El tema de las diferentes denominaciones que ha recibido la Virgen es algo que igual se presta al análisis; salta a la vista que los términos que definen a la Virgen aparecen, desaparecen, se unen, coexisten: María, Madre, madrecita, Virgen, Reina de México, Emperatriz de América, Patrona, Guadalupe, Guadalupana, Lupita.

Una palabra sobre las ilustraciones; si bien es escrita la documentación que sirvió como información para el texto que comentamos, hay uso de imágenes para ilustrar convenientemente partes del texto, y eso siempre es digno de celebrarse, pues no es mucha todavía la apertura de los científicos sociales a este tipo de fuentes documentales. No se hizo un análisis iconográfico, lo cual sería motivo de otro libro y tampoco viene al caso, pero hubo un esfuerzo por encontrar material visual, lo cual no es siempre fácil.
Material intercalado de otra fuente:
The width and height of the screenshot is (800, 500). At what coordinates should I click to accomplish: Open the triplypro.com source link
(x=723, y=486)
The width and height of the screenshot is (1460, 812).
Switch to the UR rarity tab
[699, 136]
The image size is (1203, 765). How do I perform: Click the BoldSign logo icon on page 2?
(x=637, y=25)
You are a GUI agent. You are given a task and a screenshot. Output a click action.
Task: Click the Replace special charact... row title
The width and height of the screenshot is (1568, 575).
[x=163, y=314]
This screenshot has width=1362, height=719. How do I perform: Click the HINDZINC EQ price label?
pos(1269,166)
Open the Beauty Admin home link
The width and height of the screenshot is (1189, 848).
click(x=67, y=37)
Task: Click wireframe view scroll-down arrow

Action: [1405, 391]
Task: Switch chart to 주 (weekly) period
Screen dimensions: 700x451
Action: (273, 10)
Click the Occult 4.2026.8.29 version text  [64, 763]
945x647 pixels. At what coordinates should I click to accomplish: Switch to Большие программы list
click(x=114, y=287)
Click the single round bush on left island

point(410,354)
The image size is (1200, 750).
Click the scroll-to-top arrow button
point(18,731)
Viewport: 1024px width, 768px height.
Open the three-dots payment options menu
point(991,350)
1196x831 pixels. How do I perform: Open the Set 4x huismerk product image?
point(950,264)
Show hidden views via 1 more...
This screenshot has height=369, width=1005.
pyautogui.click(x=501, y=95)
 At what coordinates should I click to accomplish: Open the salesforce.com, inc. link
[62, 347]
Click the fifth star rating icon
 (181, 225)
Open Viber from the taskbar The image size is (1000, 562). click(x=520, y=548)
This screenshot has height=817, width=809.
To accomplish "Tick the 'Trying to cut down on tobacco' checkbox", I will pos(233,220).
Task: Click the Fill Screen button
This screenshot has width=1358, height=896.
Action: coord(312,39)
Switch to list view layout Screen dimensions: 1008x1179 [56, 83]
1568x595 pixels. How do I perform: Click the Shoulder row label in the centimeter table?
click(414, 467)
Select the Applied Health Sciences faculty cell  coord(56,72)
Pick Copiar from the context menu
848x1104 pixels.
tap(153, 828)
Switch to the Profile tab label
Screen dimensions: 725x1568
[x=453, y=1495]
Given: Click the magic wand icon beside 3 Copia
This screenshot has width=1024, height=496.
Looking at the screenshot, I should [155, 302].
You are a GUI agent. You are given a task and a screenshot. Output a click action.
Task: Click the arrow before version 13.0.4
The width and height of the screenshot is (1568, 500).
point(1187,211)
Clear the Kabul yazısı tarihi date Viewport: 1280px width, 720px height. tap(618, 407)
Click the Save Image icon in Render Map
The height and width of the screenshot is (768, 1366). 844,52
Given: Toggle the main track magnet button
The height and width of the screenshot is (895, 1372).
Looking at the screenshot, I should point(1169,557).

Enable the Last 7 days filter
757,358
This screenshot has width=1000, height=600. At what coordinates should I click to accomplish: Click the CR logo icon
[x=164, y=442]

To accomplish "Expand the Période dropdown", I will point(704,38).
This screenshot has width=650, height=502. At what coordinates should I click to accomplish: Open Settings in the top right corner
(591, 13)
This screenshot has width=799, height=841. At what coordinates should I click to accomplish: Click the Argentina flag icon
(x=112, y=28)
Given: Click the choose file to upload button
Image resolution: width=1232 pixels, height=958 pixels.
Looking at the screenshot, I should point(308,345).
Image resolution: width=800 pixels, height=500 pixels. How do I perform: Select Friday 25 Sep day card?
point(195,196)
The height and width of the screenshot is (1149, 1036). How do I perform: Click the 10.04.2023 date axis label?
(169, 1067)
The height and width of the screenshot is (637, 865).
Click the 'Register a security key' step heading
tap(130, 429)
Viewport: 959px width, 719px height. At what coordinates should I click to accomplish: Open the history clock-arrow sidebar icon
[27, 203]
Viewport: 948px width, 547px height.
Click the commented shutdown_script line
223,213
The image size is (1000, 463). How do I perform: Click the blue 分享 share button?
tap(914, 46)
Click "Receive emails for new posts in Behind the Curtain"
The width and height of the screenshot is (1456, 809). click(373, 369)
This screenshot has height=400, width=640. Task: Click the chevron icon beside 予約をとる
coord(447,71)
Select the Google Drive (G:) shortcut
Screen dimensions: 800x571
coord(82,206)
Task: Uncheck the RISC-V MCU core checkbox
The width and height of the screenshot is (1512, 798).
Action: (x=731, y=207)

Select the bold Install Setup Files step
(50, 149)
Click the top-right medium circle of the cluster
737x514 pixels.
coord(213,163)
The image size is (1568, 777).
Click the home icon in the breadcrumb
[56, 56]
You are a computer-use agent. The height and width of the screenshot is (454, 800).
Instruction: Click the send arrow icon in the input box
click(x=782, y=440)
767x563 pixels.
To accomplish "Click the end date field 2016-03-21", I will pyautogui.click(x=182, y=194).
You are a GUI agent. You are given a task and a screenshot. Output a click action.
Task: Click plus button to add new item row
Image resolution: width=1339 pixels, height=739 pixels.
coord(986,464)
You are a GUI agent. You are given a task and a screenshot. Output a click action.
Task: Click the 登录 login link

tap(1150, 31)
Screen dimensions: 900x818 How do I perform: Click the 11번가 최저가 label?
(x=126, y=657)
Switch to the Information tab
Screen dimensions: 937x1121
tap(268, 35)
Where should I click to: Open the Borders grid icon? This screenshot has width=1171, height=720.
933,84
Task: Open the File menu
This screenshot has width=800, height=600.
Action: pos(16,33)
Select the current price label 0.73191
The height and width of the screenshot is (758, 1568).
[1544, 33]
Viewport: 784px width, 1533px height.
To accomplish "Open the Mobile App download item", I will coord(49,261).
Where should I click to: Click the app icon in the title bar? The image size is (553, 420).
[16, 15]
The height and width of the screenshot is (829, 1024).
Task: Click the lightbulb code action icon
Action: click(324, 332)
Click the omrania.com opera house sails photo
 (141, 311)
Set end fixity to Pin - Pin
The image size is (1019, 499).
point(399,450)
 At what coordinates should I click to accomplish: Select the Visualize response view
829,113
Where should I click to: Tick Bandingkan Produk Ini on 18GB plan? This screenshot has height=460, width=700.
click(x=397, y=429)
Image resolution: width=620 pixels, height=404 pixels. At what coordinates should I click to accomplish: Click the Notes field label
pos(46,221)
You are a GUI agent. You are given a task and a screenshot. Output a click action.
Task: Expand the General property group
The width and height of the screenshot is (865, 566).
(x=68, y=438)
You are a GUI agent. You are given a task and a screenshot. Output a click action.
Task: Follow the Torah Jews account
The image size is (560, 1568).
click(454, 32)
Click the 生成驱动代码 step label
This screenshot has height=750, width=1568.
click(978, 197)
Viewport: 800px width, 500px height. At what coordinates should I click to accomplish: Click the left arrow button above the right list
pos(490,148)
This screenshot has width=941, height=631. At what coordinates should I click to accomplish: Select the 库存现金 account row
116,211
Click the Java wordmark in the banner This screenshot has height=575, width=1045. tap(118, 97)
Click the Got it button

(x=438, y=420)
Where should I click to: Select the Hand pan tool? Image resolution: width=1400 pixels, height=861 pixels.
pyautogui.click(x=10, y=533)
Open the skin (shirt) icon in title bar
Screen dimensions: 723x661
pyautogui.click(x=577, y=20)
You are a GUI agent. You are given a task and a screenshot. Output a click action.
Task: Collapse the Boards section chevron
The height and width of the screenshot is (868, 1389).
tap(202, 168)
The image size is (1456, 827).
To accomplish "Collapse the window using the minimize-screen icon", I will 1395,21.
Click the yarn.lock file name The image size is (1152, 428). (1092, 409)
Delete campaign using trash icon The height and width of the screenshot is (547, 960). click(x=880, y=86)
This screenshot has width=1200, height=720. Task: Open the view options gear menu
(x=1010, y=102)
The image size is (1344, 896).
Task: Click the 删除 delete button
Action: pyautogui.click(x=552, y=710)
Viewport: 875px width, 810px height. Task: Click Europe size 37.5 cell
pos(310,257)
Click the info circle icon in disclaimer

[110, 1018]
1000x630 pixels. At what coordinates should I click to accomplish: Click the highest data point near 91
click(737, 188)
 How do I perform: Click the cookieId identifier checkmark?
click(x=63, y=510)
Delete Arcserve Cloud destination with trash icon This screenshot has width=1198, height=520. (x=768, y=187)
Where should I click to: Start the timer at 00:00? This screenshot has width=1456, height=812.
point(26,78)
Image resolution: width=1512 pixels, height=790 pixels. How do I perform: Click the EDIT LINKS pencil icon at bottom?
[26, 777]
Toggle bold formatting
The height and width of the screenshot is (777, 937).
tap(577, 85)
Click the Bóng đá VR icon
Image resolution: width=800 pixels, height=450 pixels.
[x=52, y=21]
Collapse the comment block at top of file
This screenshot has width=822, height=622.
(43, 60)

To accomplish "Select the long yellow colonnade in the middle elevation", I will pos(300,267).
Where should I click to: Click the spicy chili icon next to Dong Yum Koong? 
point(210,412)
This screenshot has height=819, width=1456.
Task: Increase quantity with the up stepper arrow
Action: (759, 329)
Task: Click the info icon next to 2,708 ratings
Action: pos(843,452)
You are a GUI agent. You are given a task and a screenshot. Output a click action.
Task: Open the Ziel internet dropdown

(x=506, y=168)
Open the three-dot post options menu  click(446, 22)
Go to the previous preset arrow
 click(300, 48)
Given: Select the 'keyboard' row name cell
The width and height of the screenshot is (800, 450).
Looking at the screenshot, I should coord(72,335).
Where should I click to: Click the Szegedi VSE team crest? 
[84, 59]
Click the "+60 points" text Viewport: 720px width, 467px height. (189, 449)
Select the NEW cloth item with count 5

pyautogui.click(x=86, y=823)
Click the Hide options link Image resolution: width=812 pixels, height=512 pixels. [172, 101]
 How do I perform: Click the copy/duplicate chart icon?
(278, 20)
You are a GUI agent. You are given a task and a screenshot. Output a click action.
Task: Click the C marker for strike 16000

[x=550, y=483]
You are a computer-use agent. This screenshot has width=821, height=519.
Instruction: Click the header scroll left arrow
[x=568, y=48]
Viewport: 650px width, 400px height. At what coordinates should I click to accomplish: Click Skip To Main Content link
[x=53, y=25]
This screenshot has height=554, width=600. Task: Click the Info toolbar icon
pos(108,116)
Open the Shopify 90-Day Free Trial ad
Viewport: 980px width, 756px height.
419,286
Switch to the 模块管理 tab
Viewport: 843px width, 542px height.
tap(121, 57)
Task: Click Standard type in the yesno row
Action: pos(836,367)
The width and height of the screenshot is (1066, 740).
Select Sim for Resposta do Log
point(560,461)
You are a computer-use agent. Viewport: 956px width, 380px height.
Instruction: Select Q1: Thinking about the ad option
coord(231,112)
Realmente el libro de Taracena es muy interesante. Por una parte nos informa acuciosamente, y demostrando cada apreciación que hace, sobre el proceso de adaptación de un culto guadalupano concreto. El icono cultural más visible de nuestros países es visto en sus múltiples significados y apropiaciones de acuerdo a los cambios sociales y sus protagonistas y, como dice al final del libro, ha sido recuperado por los nuevos guatemaltecos de la etapa de la migración internacional como relación de identidad de los explotados, y en ese sentido, la relación de propiedad original de los guatemaltecos con la Virgen dio un vuelco total. Por otra parte, el texto resulta inspirador pues nos permite y facilita hacer las obvias comparaciones con la vida de la Guadalupana en México y de ese modo nos deja imaginar y decir, como lo he hecho hoy, posibles respuestas a las diferencias que encontramos.

 

Notas

1 La excepción a esta regla fue una cofradía indígena, iniciativa influida por la insurrección independentista en México.

2 Cf. Victoria Novelo "Vírgenes y santas en el calendario ritual mexicano", Agenda Ciesas 1999, México, CIESAS, 1998.